─── Exercise data ───
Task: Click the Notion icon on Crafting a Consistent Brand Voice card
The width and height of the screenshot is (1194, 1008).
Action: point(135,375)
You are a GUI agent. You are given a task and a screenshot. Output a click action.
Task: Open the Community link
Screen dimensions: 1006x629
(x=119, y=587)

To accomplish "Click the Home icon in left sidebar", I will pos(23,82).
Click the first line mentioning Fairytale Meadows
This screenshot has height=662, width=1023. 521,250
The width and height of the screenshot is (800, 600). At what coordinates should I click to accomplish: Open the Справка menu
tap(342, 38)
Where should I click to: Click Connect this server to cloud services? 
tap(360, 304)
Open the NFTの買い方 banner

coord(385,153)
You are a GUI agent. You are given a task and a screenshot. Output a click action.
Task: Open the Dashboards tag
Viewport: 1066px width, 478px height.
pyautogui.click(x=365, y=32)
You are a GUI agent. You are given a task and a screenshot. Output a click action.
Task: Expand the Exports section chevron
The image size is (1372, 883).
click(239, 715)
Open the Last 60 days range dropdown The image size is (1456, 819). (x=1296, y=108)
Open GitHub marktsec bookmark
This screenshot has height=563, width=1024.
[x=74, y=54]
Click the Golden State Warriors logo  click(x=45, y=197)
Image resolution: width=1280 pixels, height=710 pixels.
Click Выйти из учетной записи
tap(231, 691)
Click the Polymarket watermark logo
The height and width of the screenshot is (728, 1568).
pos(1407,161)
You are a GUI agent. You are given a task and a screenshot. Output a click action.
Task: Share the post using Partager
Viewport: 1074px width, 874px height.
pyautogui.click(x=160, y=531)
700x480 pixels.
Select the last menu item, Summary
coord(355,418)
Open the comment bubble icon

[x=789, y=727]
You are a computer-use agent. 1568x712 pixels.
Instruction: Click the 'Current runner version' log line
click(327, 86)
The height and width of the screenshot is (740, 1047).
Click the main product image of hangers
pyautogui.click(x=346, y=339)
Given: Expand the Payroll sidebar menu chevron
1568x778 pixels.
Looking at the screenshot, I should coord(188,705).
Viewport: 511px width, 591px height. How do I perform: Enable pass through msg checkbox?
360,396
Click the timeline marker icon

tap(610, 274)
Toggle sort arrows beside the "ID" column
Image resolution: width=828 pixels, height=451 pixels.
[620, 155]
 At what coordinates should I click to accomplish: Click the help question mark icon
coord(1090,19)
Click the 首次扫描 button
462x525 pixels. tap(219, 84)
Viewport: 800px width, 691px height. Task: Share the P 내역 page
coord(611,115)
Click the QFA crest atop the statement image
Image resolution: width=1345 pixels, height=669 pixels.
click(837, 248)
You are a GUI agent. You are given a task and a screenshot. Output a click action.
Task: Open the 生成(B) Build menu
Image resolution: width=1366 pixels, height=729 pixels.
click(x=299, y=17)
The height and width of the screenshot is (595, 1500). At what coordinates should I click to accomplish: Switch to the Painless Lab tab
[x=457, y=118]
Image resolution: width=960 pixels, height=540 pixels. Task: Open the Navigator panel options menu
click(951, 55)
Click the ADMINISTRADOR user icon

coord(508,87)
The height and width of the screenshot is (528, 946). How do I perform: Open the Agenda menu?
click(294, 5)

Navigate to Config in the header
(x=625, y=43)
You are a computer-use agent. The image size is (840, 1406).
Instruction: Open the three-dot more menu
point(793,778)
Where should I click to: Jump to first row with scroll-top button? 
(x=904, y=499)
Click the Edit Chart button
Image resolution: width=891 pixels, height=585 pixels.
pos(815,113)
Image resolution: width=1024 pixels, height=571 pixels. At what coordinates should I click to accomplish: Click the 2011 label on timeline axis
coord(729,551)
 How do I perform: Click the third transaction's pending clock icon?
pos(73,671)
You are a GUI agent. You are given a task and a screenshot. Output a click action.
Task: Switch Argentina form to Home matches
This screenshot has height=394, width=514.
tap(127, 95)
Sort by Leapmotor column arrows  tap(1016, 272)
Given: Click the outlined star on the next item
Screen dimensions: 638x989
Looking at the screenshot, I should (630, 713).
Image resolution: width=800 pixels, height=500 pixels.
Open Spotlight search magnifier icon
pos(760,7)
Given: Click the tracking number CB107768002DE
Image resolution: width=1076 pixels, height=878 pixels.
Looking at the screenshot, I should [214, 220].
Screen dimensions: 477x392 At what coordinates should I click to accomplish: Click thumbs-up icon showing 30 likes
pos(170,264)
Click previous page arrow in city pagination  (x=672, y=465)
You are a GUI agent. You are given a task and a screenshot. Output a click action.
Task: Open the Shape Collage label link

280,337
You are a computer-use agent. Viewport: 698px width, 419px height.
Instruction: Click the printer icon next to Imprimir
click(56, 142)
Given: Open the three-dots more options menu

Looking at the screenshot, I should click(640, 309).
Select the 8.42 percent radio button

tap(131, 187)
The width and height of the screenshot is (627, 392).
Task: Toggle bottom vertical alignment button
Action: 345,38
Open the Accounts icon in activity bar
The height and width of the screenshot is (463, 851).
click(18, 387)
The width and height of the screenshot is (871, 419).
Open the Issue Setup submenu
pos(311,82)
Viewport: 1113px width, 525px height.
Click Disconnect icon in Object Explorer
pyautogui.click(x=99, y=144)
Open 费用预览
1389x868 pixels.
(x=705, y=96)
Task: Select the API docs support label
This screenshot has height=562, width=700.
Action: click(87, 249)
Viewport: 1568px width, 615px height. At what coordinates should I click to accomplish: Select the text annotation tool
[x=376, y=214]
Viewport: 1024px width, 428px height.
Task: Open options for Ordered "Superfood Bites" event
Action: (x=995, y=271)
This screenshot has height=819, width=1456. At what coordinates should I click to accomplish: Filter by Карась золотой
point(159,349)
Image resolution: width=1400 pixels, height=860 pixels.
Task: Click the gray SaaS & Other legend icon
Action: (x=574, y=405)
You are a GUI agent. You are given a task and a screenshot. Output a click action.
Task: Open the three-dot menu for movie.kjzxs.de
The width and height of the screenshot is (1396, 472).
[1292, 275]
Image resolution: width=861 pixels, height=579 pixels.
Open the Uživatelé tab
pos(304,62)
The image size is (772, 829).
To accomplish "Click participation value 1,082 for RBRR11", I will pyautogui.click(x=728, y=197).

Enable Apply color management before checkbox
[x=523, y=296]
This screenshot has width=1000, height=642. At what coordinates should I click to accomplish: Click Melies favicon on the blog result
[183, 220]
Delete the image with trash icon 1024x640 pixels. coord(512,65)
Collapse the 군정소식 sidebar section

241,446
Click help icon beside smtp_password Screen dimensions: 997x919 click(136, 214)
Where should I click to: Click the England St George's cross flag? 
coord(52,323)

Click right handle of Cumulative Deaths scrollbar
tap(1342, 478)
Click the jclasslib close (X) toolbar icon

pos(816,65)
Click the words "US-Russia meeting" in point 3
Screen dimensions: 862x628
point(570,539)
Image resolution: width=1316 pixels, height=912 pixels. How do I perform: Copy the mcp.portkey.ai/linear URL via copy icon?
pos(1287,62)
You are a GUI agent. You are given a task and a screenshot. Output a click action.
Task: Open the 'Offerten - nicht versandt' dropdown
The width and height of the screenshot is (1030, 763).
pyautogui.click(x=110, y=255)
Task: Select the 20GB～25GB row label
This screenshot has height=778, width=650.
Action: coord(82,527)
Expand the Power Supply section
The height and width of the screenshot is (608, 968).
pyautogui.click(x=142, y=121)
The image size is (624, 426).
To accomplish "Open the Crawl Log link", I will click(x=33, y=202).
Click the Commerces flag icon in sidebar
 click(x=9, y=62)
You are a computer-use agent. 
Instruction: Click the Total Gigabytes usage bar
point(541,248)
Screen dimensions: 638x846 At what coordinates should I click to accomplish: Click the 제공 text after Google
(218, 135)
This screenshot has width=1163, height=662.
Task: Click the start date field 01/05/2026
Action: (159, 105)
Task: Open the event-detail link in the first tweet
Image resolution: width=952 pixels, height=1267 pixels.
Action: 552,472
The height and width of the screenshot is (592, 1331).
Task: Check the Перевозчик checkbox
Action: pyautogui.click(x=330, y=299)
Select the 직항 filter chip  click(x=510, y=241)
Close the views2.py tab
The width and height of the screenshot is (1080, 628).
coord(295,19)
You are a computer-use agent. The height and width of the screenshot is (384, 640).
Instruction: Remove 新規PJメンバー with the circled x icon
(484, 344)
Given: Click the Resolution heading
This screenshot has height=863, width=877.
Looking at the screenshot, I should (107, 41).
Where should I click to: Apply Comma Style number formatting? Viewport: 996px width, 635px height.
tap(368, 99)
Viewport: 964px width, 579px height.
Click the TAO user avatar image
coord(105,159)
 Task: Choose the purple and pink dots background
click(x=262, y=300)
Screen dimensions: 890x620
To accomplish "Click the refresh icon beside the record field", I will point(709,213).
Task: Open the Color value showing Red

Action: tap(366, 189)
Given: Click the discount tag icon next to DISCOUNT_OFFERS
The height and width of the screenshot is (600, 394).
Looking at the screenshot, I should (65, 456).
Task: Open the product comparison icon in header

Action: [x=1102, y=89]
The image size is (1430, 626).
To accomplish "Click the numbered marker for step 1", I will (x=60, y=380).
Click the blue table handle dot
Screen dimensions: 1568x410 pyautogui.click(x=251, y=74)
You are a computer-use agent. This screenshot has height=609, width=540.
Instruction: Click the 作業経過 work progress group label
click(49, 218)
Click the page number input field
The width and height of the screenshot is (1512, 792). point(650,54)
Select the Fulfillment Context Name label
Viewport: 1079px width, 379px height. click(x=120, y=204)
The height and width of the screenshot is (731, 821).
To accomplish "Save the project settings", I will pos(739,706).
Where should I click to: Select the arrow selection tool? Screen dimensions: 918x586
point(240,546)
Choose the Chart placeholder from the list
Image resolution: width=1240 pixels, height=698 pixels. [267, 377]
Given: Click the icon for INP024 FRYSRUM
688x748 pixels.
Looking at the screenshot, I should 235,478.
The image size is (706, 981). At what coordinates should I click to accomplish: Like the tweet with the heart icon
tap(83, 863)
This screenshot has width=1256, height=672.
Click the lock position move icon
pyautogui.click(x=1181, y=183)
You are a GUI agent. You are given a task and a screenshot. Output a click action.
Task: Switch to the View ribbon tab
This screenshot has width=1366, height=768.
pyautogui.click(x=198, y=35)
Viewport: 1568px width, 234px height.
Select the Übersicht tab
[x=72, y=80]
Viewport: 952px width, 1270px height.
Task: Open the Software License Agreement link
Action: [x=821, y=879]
───
**Exercise prompt**
Find every line of the data that includes the string "will". Copy each of those lines.

**Solution to the exercise**
To accomplish "Click the Home icon in left sidebar", I will pos(23,82).
To accomplish "Click participation value 1,082 for RBRR11", I will pyautogui.click(x=728, y=197).
To accomplish "Open the Crawl Log link", I will click(x=33, y=202).
To accomplish "Click the refresh icon beside the record field", I will point(709,213).
To accomplish "Click the numbered marker for step 1", I will (x=60, y=380).
To accomplish "Save the project settings", I will pos(739,706).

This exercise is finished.